‘Running to save my life’ – survivors of the attack on Mozambique speak of horror

PEMBA (Reuters) – Luisa Jose, 52, a mother of five, says she came face to face with insurgents linked to the Islamic State when they attacked the gas pole city of Palma, in northern Mozambique, 10 days ago.

Fact Abdula Ali, who gave birth while fleeing an attack claimed by insurgents linked to Islamic State in the city of Palma, is sitting with her son in a hotel in Pemba, Mozambique, April 3, 2021. REUTERS / Emidio Jozine

“I was running for my life … they came from all over the streets,” she told Reuters from a stadium in the port city of Pemba that is home to some of the thousands who fled the violence.

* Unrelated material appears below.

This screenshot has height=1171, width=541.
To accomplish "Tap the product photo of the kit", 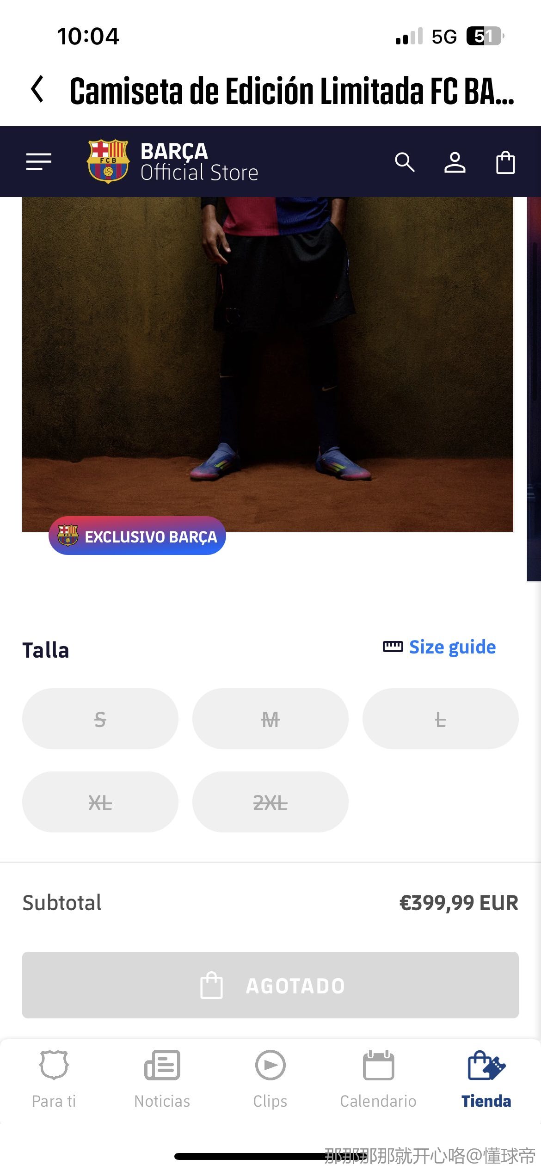I will [x=268, y=364].
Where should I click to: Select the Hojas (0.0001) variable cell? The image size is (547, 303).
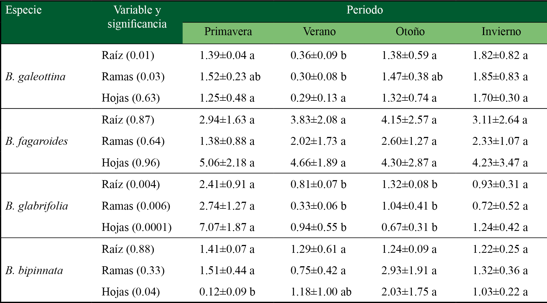tap(136, 227)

“I saw them with bazookas. They wore uniforms with red scarves … tied around their heads. “

Jose said militants quickly invaded his hometown of Palma, next to huge $ 60 billion gas projects.

Aid workers believe that tens of thousands of people fled the attack, which began on March 24. However, only 9,900 of the displaced have been registered in Pemba and other parts of Cabo Delgado province, according to the UN humanitarian agency OCHA.

Many may still be hiding in the surrounding forest, said international aid group Médecins Sans Frontieres, and those who emerged said they saw the bodies of others who died of starvation or dehydration on the way.

Some were also killed by crocodiles or died in the deep mud, according to a contractor whose official witnessed both.

LEFT BACK

Most communications with Palma were cut off when the attack began, and Reuters was unable to independently verify witness reports.

A spokesman for Mozambique’s defense and security forces declined to comment on Saturday, while calls to the national police went unanswered.

The province of Cabo Delgado, where Palma is located, has been hosting a fervent Islamic insurgency since 2017 linked to the Islamic State. Clashes between militants and government forces around Palma continued on Friday, security sources told Reuters.

South Africa said on Saturday that Mozambique’s neighbors would meet next week to discuss the insurgency.

The Mozambican government said dozens of people died in the attack on Palma, but the full scale of the victims and displacement remains uncertain.

Fact Abdula Ali, 29, said she was separated from her husband and three children in chaos. Nine months pregnant, she was unable to accompany the other residents as they fled and delivered their baby son alone in the bush. She cut the baby’s umbilical cord with a tree branch, she said.

The next day, she said, she stripped off her blood-soaked clothes and found another group of people who took turns to carry her to safety.

“My whole body hurts,” she told Reuters at a hotel in Pemba.

Luisa José said he spent almost five days in the bush, eating bitter cassava tubers and drinking from puddles of cloudy water before arriving in Quitunda, a village for people relocated by gas megaprojects led by major oil companies, including France’s Total.

From there, she says, she was evacuated by Total, but had to leave behind more than six family members, including her husband and daughter, because there was no space on the boat.

Total on Friday withdrew all of its remaining workforce from the project site near Palma, two sources with direct knowledge of the site’s operations told Reuters, leaving it in the hands of the military. Total declined to comment.

José has not heard from his family since she left them behind. They are among the thousands arrested in Quitunda, according to aid workers and diplomats.

“Are they safe? Do they have shelter? Will they come back? I don’t know, ”she said.